Als er das Brett vor dem Fensterloch in der rauhen Bohlenwand zurückschob, fühlte er, daß die Luft wärmer als am Abend in den dunklen Raum der Hütte fiel. Da fuhr er hellwach empor.

„Bist auch schon munter, Bub?“ fiel da eine Stimme durch das Düster von der gegenüberliegenden Wandseite. „Es ist Zeit, daß wir die Holzfuhr fertigmachen.“

Indes Thomas am offenen Herd das Feuer anfachte, stieß Peter, der alte Knecht, die Hüttentür auf. Er stapfte durch den tiefen Schnee um die Hütte. Durch die hohen Bäume fiel ein einförmiges Windheulen, und als der Knecht mit der Hand über einen angewehten Stamm fuhr, glänzte diese feucht von Wassertropfen.
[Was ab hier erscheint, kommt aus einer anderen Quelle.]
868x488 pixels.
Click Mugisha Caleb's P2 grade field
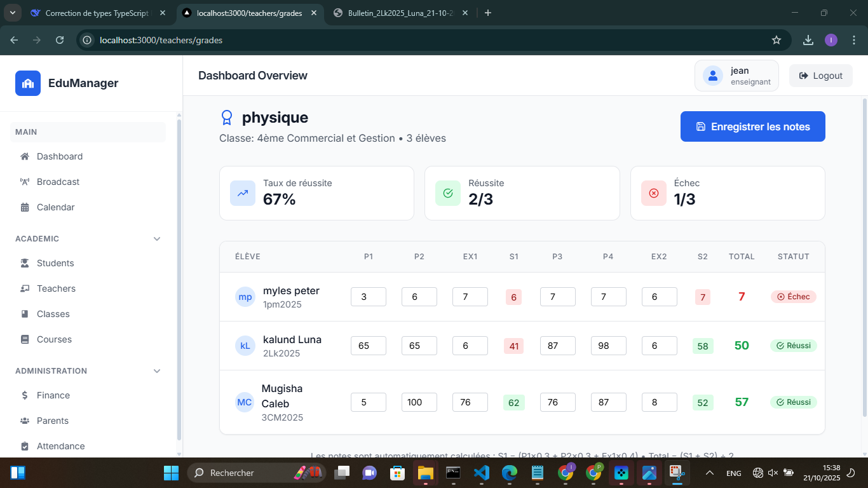click(x=419, y=402)
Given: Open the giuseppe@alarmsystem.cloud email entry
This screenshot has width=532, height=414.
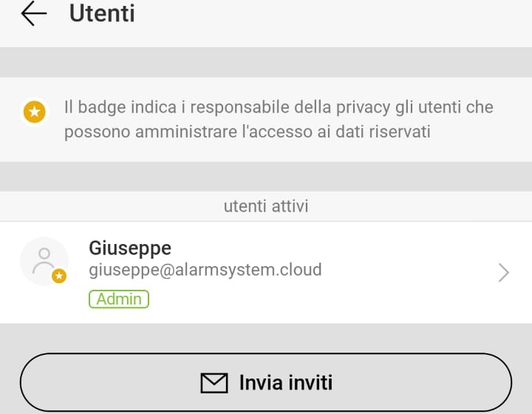Looking at the screenshot, I should pyautogui.click(x=205, y=270).
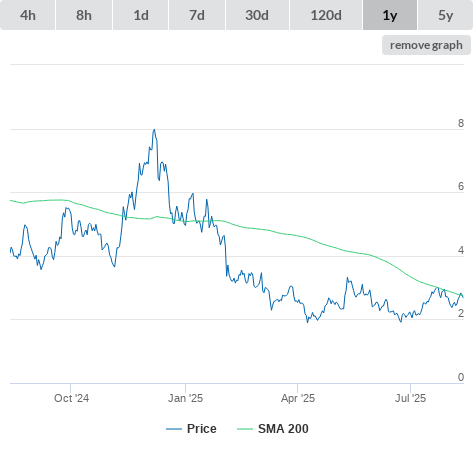Click the Jan '25 axis label
This screenshot has height=455, width=474.
tap(185, 398)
„Sakra, der Föhn ist da“, entfuhr ihm ein kurzer Ausruf.

„Hast das Wummern in der Nacht gehört?“ fragte er seinen jungen Gefährten, als sie um die Morgensuppe saßen.

Thomas nickte. „Drinnen im Kessel müssen Lawinen abgangen sein.“

Dem Alten lag eine Entgegnung auf der Zunge, aber er verschwieg sie. Alles mußte ja der Bub nicht wissen. Etwa daß auch unterhalb der Hütte manchmal eine Lahn über den Holzfahrweg gezischt war, leise wie eine Schlange, aber darum nicht weniger gefährlich.

Er erhob sich langsam, schob sich die Haube über die Ohren und schloff in die Handschuhe. Als sie vor dem Blochschlitten standen, wußte Thomas, was ihn in der Nacht nicht hatte schlafen lassen. „Laß mich abfahren, Peter!“ sagte er und fühlte mit einem Male sein Herz klopfen.

Peter hatte das Wort erwartet. „Holzabziehen ist kein Kinderspiel, Bub. Drunten im Gewänd ist ein Lawinengang. Wenn schon einer hindurch muß, so will ich es sein! Was möchte dein Vater daheim sagen, wenn ich übrig bliebe und nicht du!“

Thomas fuhr es rot über das Gesicht. „Ich habe keine Furcht!“

„Aber fahren kann nur einer!“ Und da für den Alten die Sache kein weiteres Wort mehr wert war, stieg er auf die Schlittenkufen und faßte mit den Händen die Bremstatzen. „Und jetzt schieb an!“

Thomas tat es wortlos. Als die Fuhre mit den Stämmen langsam ins Gleiten kam, verfolgte er aufgestörten Herzens im Geist den Lauf der Fahrt — durch das steile Hochgehölz — über die untere Alm hinaus durch die trockene Schlucht, bis zu der der hohe Waldschlag hinabreichte.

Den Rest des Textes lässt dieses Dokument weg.